::: EXERCISE MATERIAL :::

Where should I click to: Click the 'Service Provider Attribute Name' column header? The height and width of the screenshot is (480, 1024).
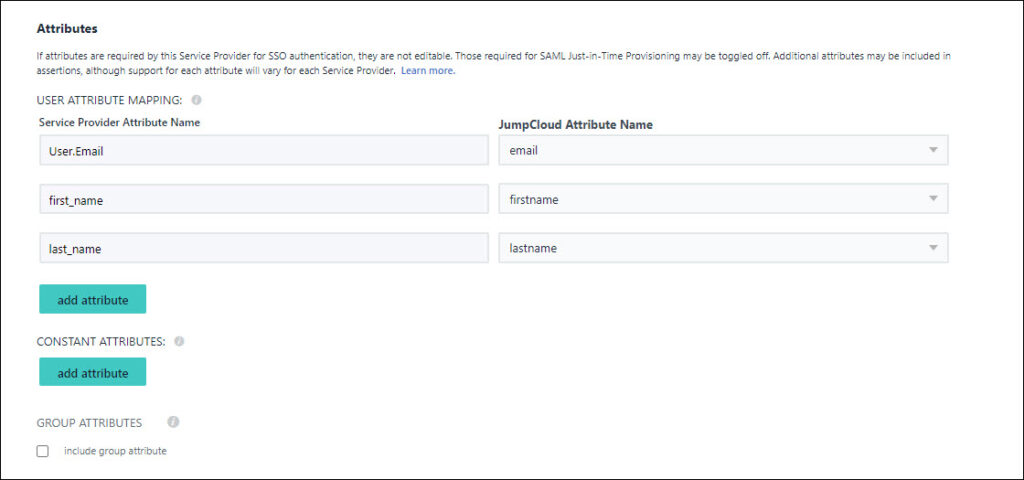coord(119,122)
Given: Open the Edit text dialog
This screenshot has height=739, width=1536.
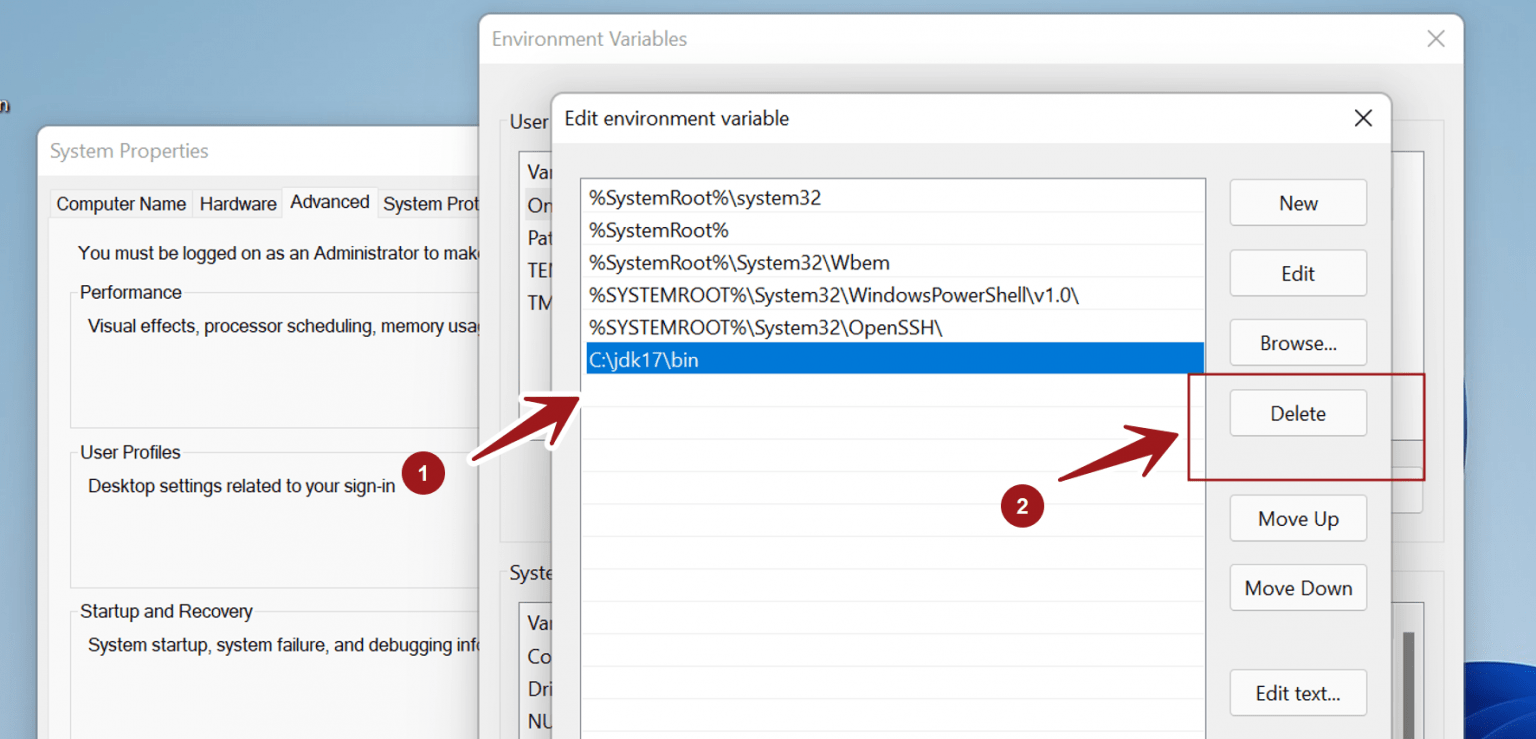Looking at the screenshot, I should [x=1297, y=692].
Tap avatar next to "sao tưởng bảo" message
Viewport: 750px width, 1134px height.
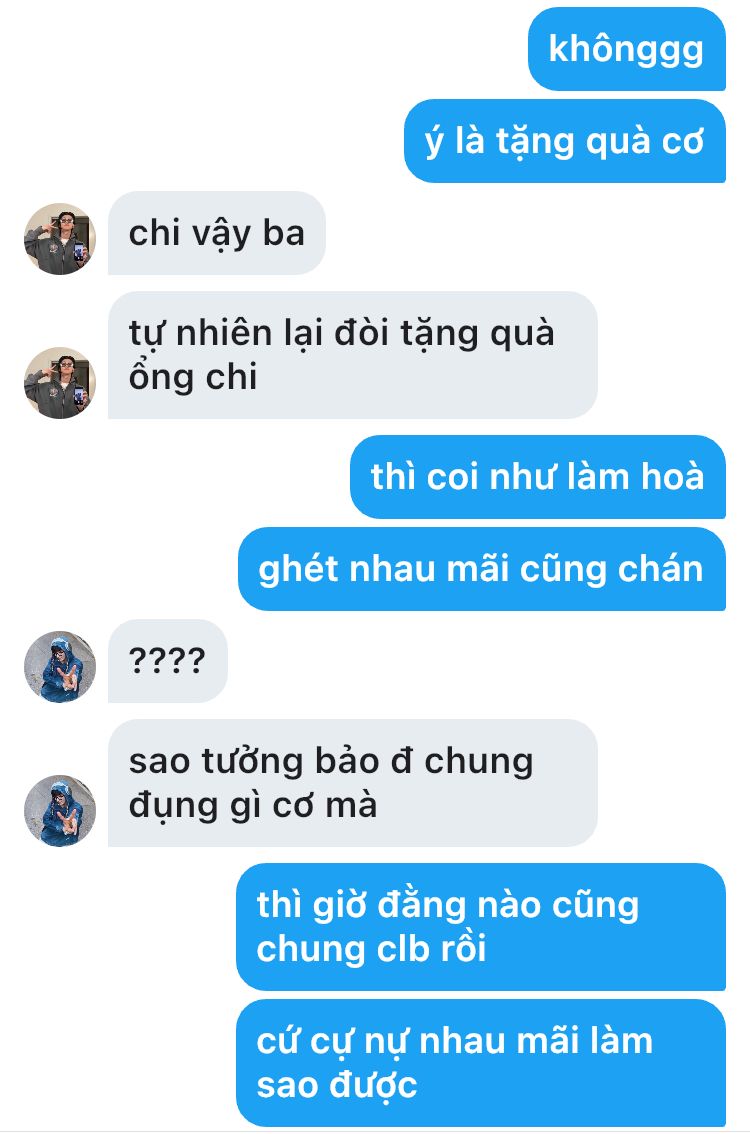[x=60, y=811]
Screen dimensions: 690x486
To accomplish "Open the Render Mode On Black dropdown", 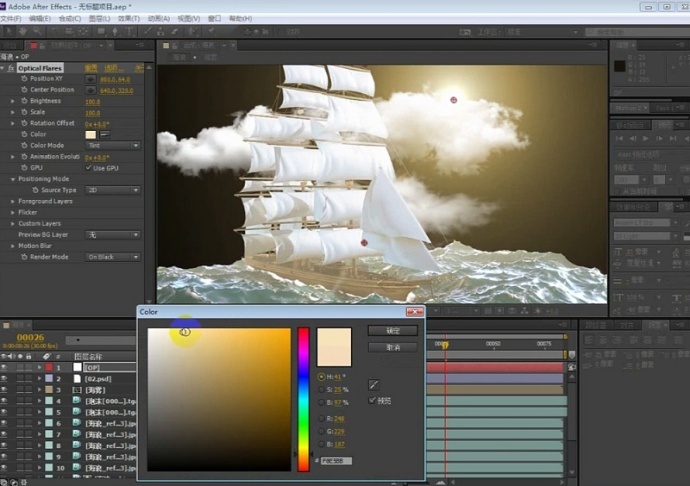I will tap(112, 257).
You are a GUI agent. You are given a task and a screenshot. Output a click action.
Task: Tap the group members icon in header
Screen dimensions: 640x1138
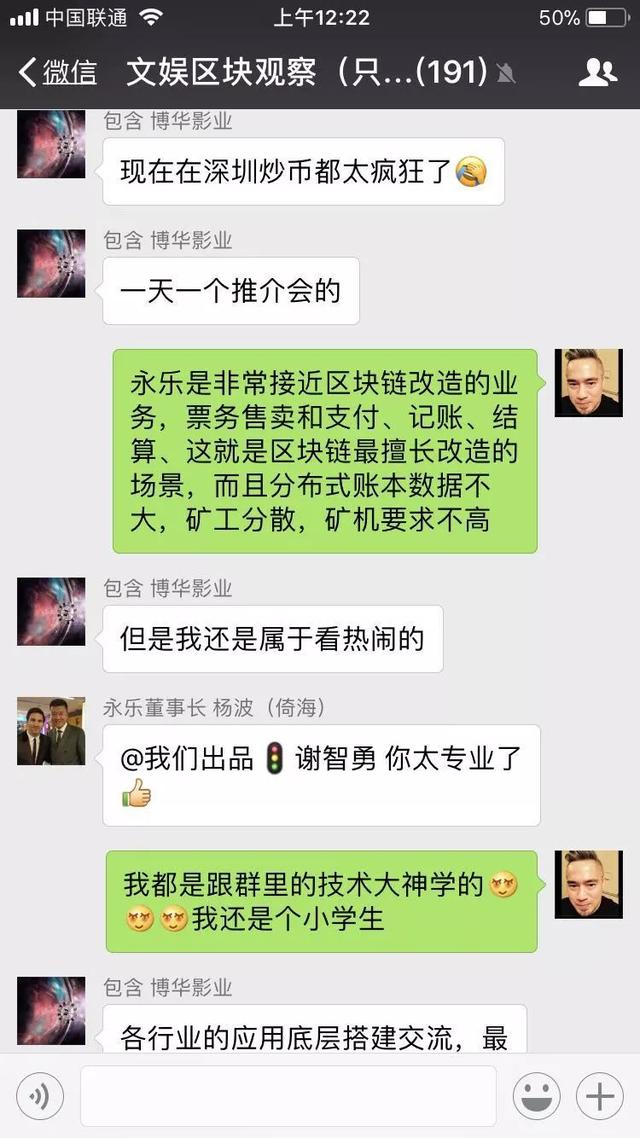(598, 73)
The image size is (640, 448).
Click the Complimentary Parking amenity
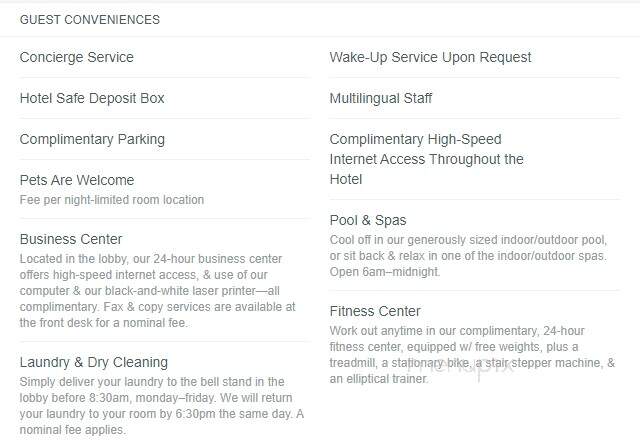pyautogui.click(x=92, y=140)
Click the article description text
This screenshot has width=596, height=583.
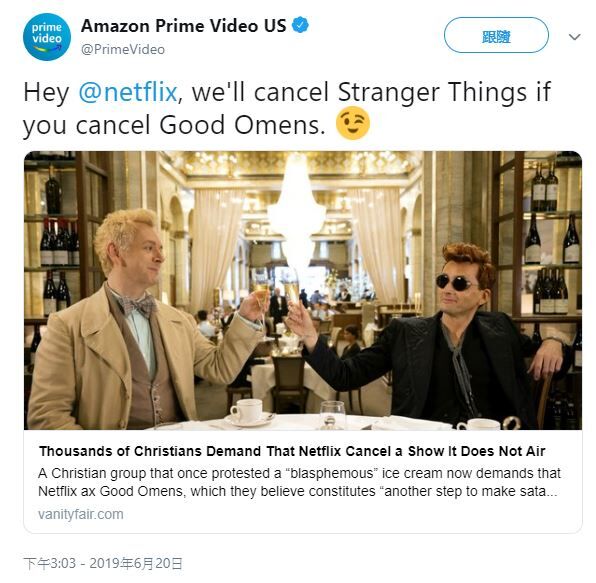click(299, 482)
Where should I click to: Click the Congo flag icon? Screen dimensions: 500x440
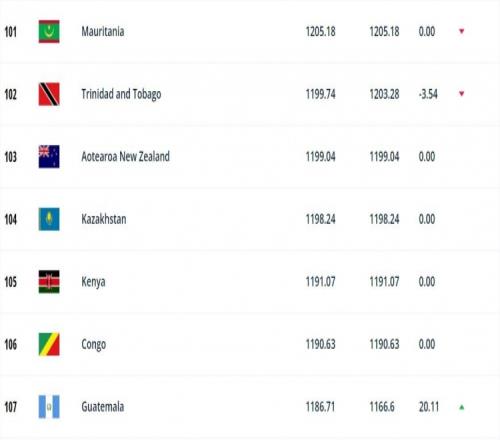(x=49, y=344)
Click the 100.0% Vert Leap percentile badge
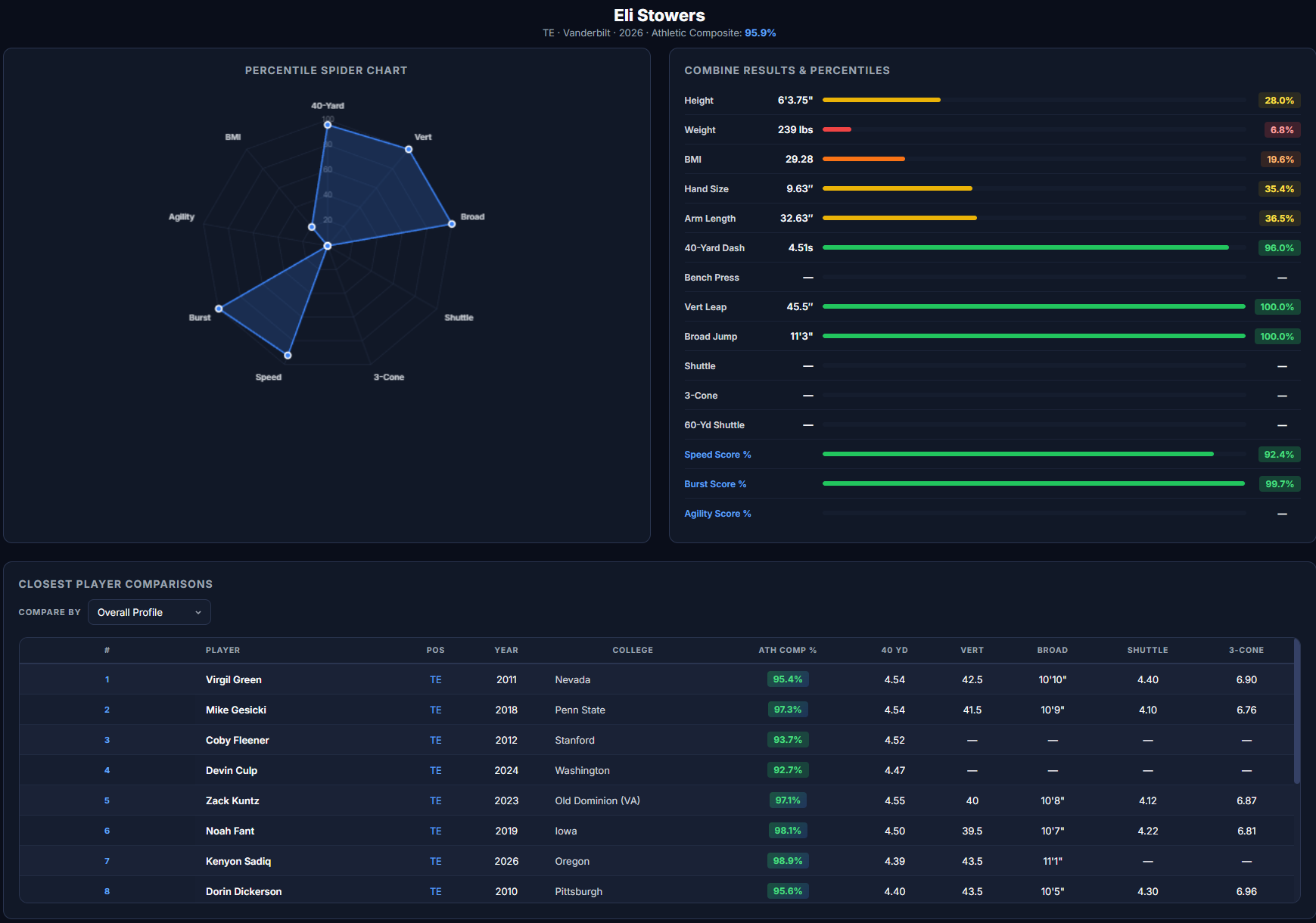This screenshot has height=923, width=1316. [x=1277, y=306]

:::

TASK PROMPT ▸ Wherever "text" appears in a line of the entries, copy that line.

RESPONSE BELOW ▸
Given: Open the Edit text dialog
Click the article description text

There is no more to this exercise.